### Texte fourni
Monsieur le Président, Cher Michel Rousseau,
Mesdames et Messieurs les Présidents et Directeurs,
Mesdames et Messieurs,
Je tiens tout d'abord à rendre hommage à votre initiative. Dans un monde en proie à l'instabilité et aux turbulences financières, parler de développement solidaire entre l'Afrique et la France est plus que jamais d'actualité.
Nous voyons tous aujourd'hui les limites de la dérégulation. La solidarité internationale et la coopération s'imposent à nouveau. C'était, faut-il le rappeler, l'esprit même de la refondation de la communauté internationale au lendemain de la seconde guerre mondiale : "Réaliser la coopération internationale en résolvant les problèmes internationaux d'ordre économique, social, intellectuel ou humanitaire" (1er article de la Charte des Nations unies).
Cette solidarité s'exerce aujourd'hui dans l'urgence entre pays du Nord pour faire face à la crise, contenir ses effets les plus immédiats. Elle doit également, et dès maintenant, intégrer le Sud, et singulièrement l'Afrique.
Je saisis l'occasion qui m'est donnée ici pour dissiper certains malentendus.
Il est faux, tout d'abord, de prétendre que les instruments que nous mettons dès à présent en oeuvre sont autant de moyens qui n'iront pas au développement, ou pour faire court, aux pauvres. La réalité est autre : si la crise n'est pas rapidement jugulée, son onde de choc atteindra également et sans doute plus rapidement qu'on ne le pense les pays en développement. Une récession mondiale, une crise de confiance généralisée, un crédit plus cher, un pouvoir d'achat en berne, ce sont autant de maux qui très vite s'exporteront également sur le continent africain. La priorité était donc bien de tout faire pour éteindre au plus vite l'incendie.

### Entrées extraites
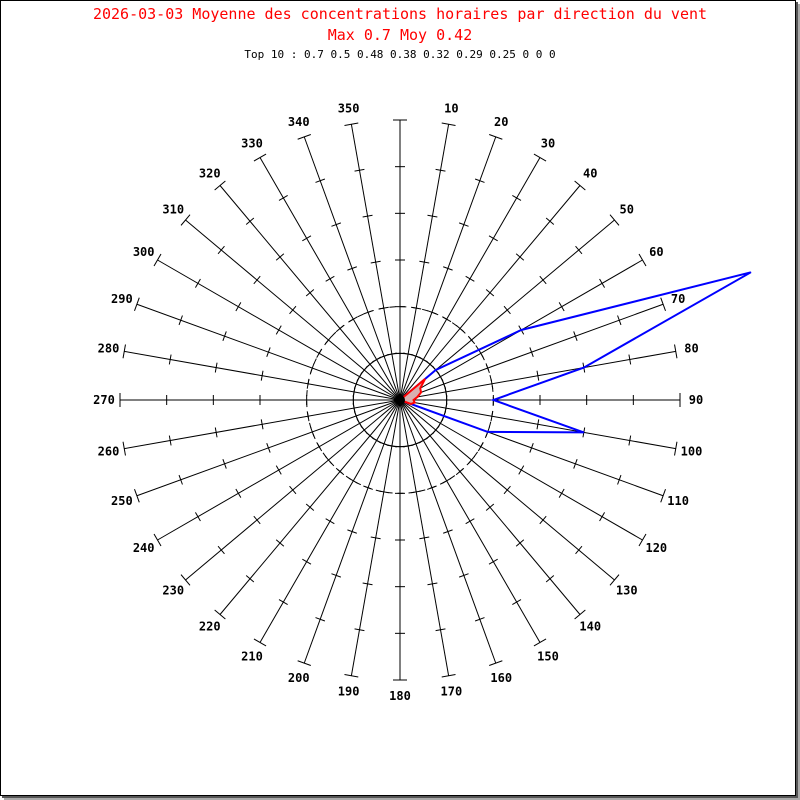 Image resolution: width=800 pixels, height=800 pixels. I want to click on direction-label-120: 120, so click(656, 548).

==

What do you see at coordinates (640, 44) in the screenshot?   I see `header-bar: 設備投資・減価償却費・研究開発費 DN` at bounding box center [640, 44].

### Consignes de l'exercice
[1] Selon le texte fourni, quel article de la Charte des Nations unies est cité ?
[2] Recopiez le passage du texte fourni situé entre « Nous voyons tous » et « des Nations unies). », bornes incluses, en substituant « libéralisation » à « dérégulation ».
Les enregistrements proviennent d'une autre source.

### Corrigé de l'exercice
[1] Le 1er article de la Charte des Nations unies.

[2]
Nous voyons tous aujourd'hui les limites de la libéralisation. La solidarité internationale et la coopération s'imposent à nouveau. C'était, faut-il le rappeler, l'esprit même de la refondation de la communauté internationale au lendemain de la seconde guerre mondiale : "Réaliser la coopération internationale en résolvant les problèmes internationaux d'ordre économique, social, intellectuel ou humanitaire" (1er article de la Charte des Nations unies).